*** Opening of Information supplied ***

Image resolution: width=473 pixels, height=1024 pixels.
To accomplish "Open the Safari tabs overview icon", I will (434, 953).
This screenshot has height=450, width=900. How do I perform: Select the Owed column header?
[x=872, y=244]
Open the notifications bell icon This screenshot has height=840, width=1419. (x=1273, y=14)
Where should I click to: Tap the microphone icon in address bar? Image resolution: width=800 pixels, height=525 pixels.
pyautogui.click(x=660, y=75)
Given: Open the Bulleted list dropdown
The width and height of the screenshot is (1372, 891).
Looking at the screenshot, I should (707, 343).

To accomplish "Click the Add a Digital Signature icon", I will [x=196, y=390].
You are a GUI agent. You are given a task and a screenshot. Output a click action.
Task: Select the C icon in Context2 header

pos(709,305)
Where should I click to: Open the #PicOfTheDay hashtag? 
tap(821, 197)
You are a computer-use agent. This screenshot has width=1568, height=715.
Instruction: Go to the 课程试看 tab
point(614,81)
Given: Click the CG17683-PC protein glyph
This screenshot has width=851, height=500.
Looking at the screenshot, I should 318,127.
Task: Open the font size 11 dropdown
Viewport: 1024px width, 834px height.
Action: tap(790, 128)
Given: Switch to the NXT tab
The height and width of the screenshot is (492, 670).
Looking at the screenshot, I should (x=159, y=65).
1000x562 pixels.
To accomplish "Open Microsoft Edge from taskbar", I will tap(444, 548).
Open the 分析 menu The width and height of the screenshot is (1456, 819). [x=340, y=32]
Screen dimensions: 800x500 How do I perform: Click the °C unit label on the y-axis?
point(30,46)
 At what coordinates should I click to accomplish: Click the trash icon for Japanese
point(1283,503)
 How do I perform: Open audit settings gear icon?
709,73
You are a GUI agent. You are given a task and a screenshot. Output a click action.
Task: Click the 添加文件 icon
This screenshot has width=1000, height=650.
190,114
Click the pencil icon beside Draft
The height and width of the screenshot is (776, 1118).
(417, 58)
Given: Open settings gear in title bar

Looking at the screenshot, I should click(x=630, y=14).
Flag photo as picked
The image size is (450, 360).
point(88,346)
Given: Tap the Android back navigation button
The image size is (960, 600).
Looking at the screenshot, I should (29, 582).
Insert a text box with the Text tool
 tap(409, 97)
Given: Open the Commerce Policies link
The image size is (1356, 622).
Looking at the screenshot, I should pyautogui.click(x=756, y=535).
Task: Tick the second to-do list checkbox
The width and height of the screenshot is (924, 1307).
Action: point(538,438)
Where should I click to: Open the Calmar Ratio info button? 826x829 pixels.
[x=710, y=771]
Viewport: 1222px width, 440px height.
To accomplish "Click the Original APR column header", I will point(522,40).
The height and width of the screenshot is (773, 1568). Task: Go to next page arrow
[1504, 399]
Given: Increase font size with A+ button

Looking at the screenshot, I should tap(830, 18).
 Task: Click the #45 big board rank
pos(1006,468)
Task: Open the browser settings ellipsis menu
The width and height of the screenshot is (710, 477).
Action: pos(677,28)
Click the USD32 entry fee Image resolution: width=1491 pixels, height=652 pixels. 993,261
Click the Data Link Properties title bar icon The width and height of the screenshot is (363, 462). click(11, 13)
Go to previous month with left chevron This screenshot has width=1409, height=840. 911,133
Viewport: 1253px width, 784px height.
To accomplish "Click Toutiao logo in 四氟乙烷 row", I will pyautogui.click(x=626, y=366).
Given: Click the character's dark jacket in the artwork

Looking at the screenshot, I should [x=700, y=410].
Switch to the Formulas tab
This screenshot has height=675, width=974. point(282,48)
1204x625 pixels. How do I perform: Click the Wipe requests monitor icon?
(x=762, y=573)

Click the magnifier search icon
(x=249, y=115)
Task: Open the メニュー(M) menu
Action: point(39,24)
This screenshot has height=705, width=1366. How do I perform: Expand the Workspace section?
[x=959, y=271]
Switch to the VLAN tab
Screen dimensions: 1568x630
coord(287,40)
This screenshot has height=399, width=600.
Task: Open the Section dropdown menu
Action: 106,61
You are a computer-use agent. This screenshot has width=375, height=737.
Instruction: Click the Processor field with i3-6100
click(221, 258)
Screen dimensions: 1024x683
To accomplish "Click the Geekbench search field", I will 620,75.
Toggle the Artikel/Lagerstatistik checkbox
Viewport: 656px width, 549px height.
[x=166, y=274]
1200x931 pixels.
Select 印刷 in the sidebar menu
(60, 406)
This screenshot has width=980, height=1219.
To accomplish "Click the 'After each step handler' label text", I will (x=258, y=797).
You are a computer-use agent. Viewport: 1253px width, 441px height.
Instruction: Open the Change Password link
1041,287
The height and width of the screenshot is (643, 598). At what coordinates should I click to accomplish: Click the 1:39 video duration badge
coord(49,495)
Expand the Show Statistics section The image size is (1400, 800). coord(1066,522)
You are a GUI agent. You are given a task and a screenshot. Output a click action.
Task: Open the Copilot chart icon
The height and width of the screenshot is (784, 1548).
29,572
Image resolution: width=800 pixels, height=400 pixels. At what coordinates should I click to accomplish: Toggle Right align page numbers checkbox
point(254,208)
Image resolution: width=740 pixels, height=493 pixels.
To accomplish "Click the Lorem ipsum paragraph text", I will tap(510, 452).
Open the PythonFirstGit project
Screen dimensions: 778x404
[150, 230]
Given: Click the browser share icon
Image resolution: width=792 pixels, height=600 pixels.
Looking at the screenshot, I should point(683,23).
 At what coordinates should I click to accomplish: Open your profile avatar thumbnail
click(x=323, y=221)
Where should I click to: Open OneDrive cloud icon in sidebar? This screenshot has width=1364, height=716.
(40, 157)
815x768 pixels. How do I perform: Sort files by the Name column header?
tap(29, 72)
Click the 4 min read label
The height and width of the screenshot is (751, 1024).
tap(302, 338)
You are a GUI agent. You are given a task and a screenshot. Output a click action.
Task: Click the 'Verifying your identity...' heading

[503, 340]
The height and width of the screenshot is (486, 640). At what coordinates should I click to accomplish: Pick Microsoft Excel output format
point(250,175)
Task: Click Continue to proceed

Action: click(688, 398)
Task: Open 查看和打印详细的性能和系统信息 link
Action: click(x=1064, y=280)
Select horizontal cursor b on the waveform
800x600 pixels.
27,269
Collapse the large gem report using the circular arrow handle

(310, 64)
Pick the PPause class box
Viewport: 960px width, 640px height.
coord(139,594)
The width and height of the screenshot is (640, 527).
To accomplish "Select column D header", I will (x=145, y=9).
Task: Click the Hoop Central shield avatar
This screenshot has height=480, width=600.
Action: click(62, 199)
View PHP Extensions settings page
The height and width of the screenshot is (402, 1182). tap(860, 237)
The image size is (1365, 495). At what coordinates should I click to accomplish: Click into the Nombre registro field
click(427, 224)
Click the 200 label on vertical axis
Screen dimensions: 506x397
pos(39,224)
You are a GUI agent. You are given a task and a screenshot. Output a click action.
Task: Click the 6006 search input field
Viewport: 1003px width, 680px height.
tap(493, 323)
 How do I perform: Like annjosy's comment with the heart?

*** Close of Information supplied ***

● **Task description**: Once the line with "Task: Click the 6006 search input field" is found, transcribe it and each line after it through the final line of the entries, exactly and only.

● **Written answer**:
Task: Click the 6006 search input field
Viewport: 1003px width, 680px height.
tap(493, 323)
 How do I perform: Like annjosy's comment with the heart?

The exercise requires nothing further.